Now, as far as the speakers went, I would not lock myself into making sure I got all 7 speakers. I would audition quite a few different speakers focusing on the L / R mains. If the mains I liked the most ate up my remaining budget, I would do it and plan to add as funds became available. IMO, and I may be wrong (and if I am someone will definitely correct me :bigsmile, but your L / R mains are the most important speakers in your set-up. Plus, if you really like the mains, you will probably find that you will enjoy having good 2.1 sound while you wait for the rest rather than marginal 7.1. 

Once I completed my speaker package, I would have enough time with the current space / equipment to know whether I would get more benefit from external amplification or a 2nd sub and prioritize those.

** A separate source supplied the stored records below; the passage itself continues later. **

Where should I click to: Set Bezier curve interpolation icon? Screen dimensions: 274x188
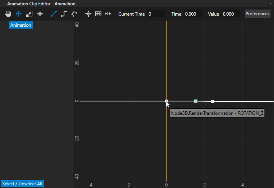tap(74, 14)
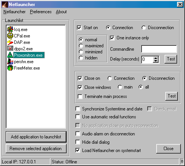Image resolution: width=185 pixels, height=166 pixels.
Task: Click Add application to launchlist button
Action: point(36,137)
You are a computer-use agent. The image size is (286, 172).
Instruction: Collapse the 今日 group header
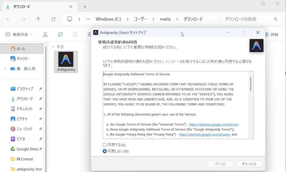53,47
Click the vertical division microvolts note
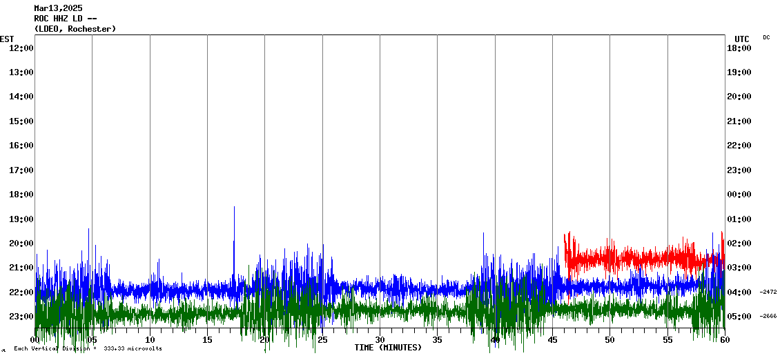This screenshot has width=780, height=358. point(88,349)
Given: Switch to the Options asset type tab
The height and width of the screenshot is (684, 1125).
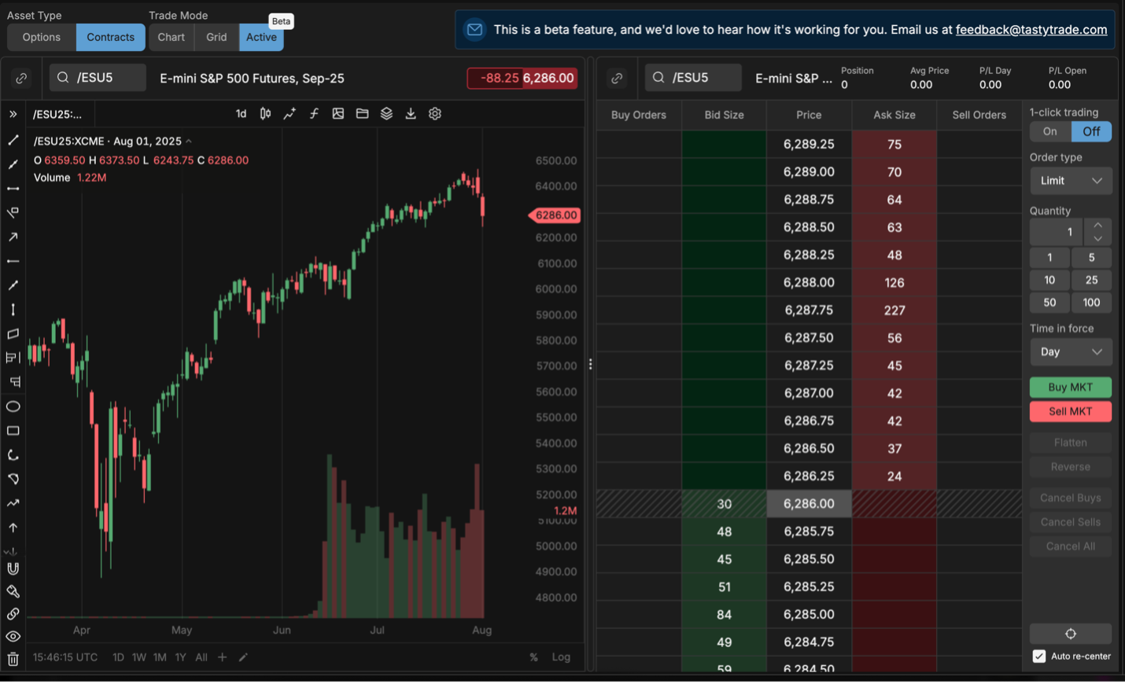Looking at the screenshot, I should (41, 36).
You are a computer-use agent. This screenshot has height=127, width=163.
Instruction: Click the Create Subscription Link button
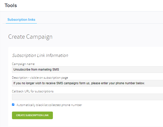click(x=32, y=115)
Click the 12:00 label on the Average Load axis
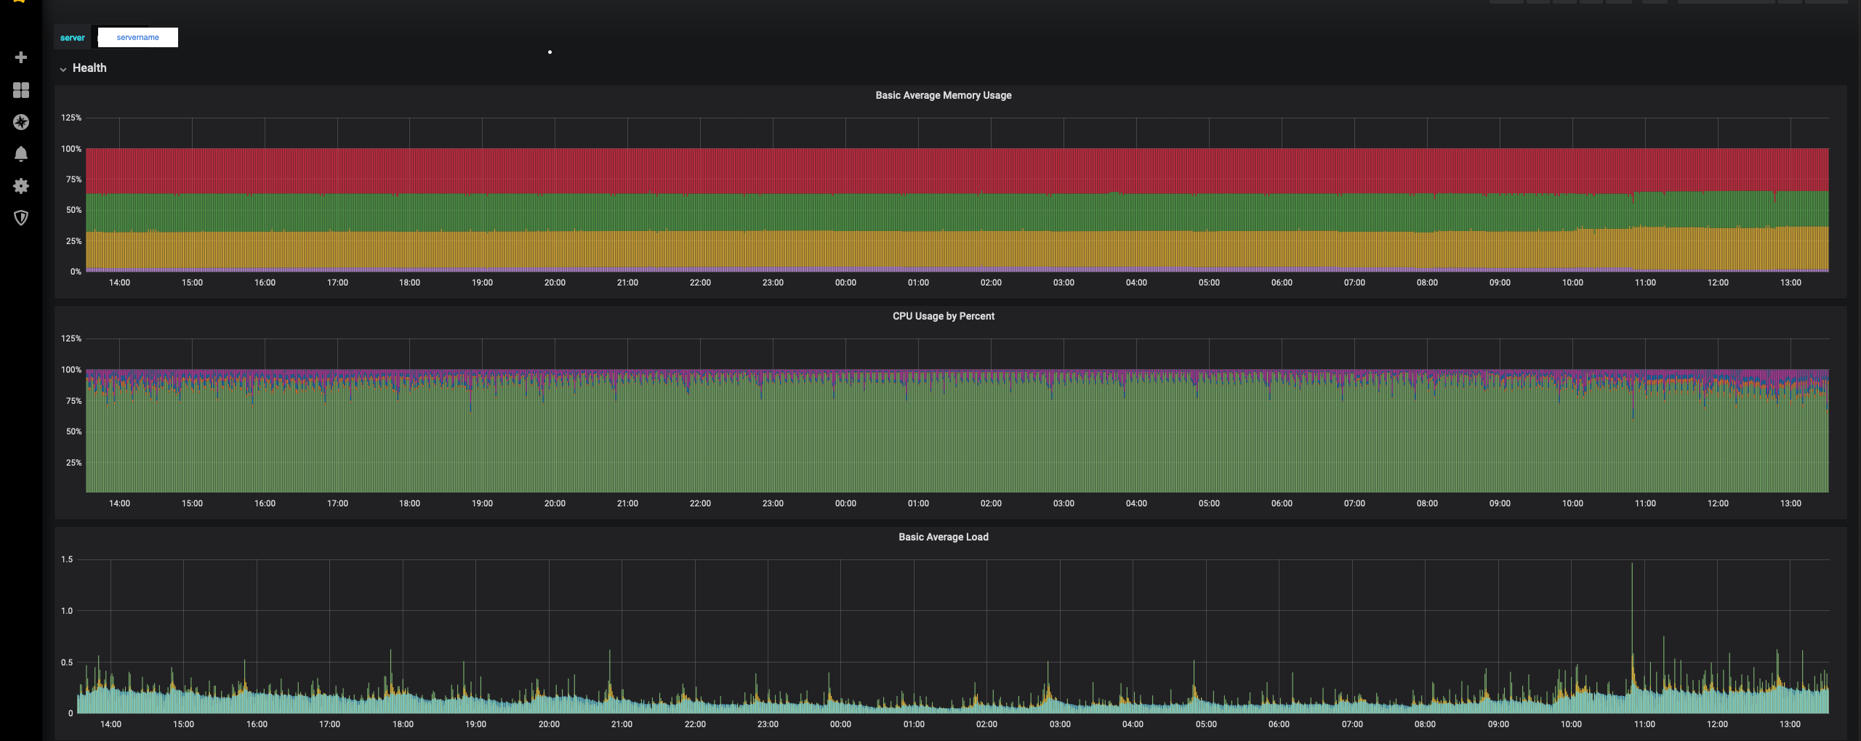 1717,724
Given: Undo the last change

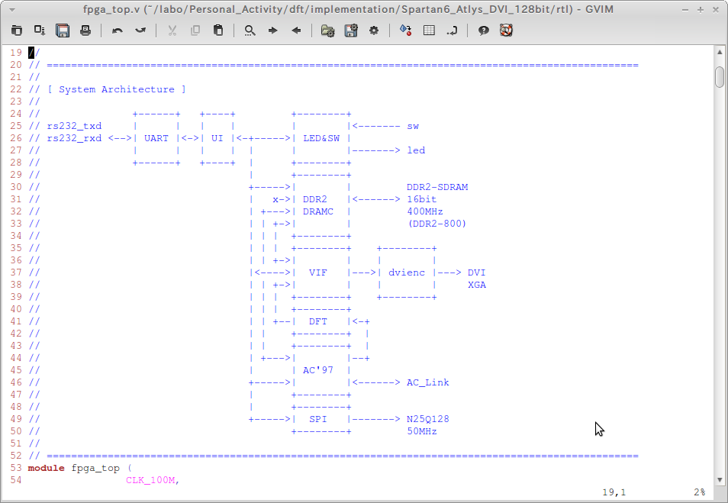Looking at the screenshot, I should point(117,31).
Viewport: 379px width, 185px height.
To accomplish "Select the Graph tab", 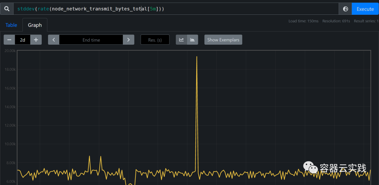I will pos(35,25).
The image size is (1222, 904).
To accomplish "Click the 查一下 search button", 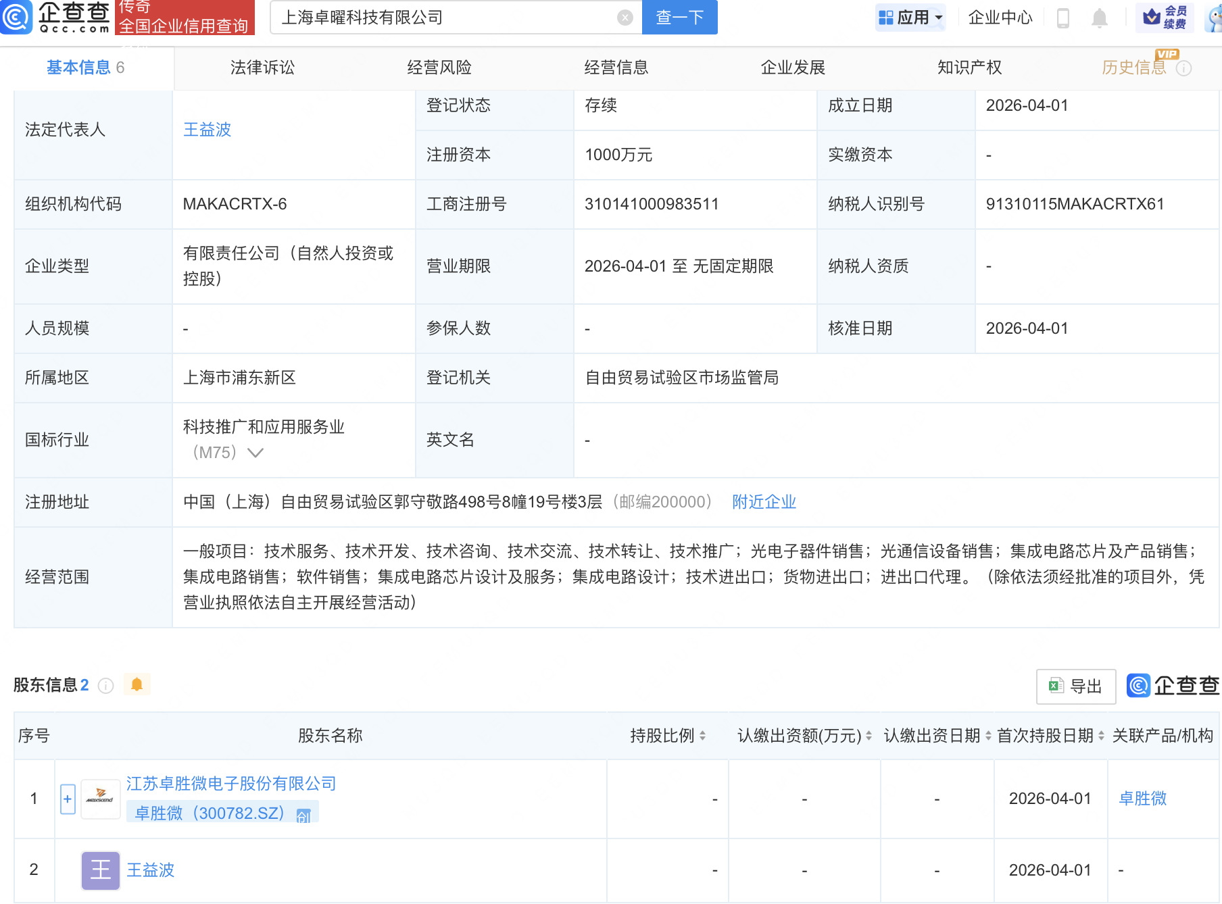I will click(x=679, y=18).
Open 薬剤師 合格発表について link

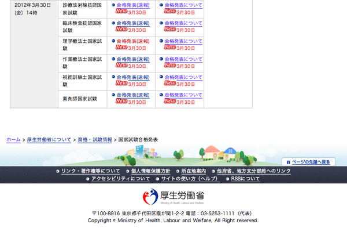pos(183,95)
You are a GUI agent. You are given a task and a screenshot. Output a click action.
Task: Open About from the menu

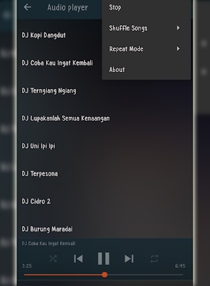(x=146, y=70)
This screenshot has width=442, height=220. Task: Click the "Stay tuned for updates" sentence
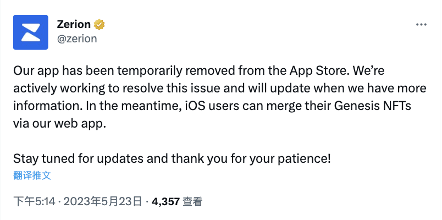(x=172, y=160)
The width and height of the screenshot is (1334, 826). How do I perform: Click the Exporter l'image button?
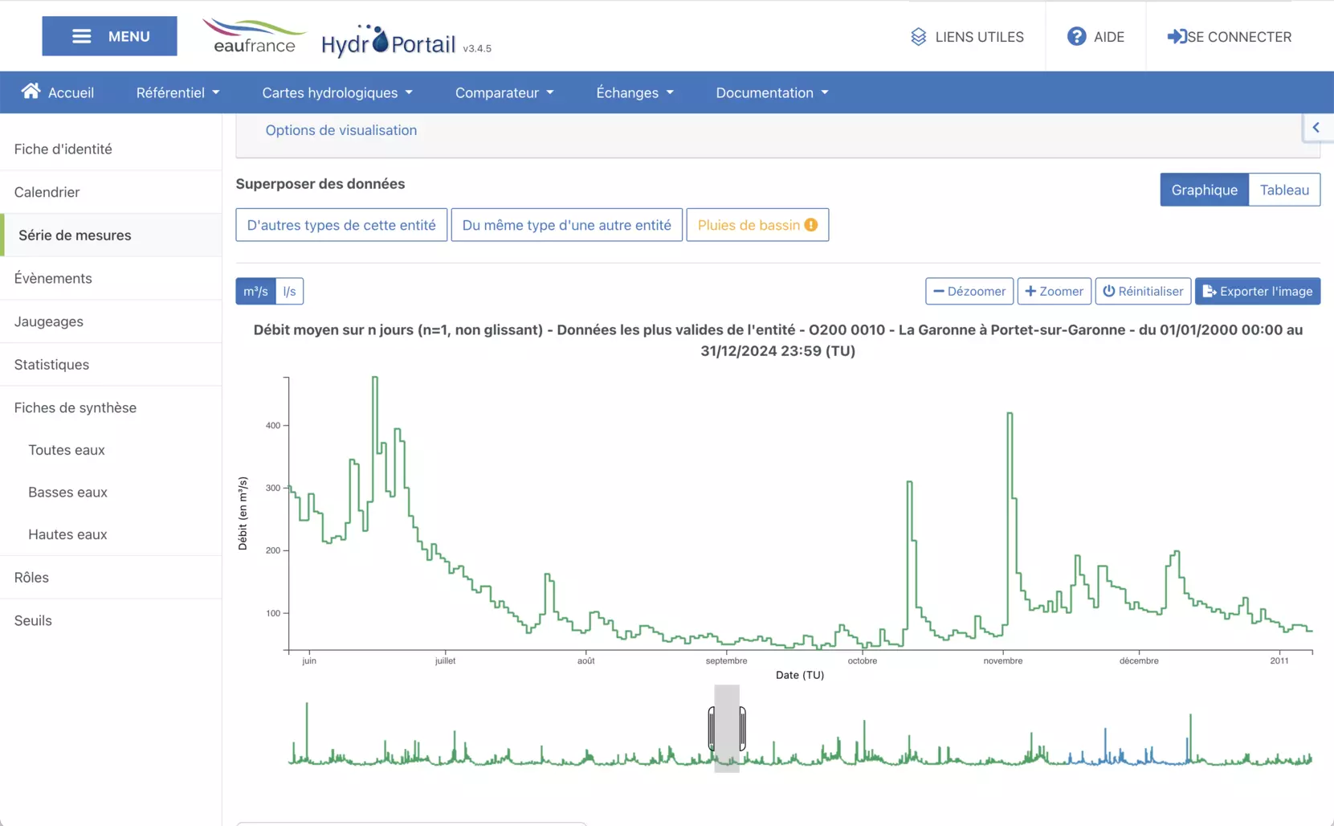[1257, 291]
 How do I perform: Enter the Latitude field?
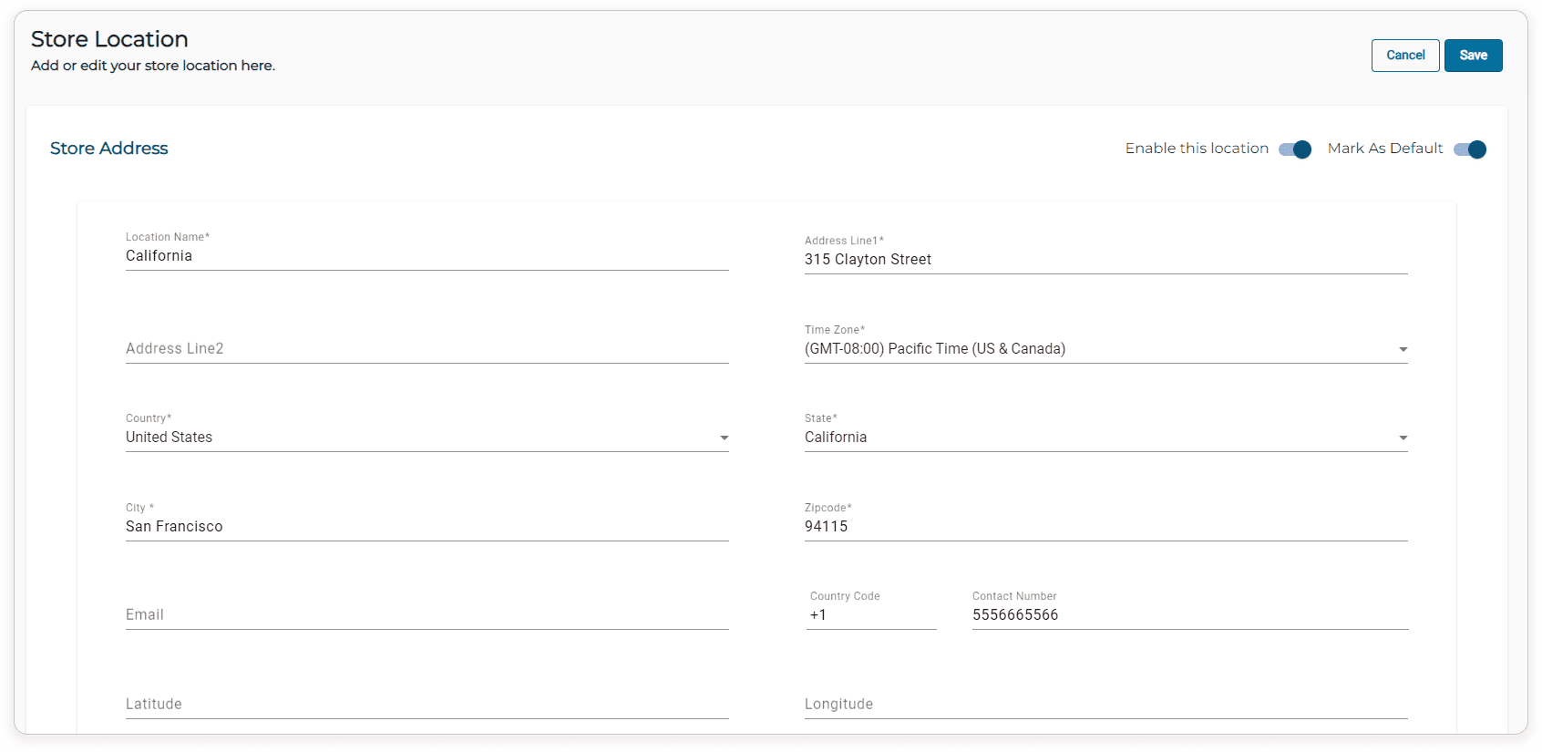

One thing to note - I have seen it said many times - listening to speakers is all well and good in the audition process. But, realize that YOUR space will have it's own acoustical variations that can affect your speaker performance so it is a good idea to try to listen to potential speakers in your space as well. Hopefully, that is one thing I have learned from reading SAC's informative posts concerning REW. :bigsmile:

Lastly, this is my own personal opinion - YRMV. :T Good luck!


----------



## jwheelerjr (Feb 12, 2012)

I like the 809... I suppose the 1009 or 3009 would be overkill? I may go with Klipsch Speakers RF-82II Home Theater System 5.1 with a PA150 Sub. I can upgrade components of that later and send the replacements to the bedroom setup. It's on Amazon for 2.6k.


----------



## ALMFamily (Oct 19, 2011)

The 1009 would be IMO - the biggest caveat you would get with the 3009 is Audessey XT-32 which the other two models do not have. I have not used it personally but have seen a few posters who have suggested that XT-32 is quite a bit better than the standard version and required little to no tweaking via REW.


----------



## phreak (Aug 16, 2010)

JBrax said:


> There are countless ways to go about doing this. Asking that question will elicit different answers from every member of this forum.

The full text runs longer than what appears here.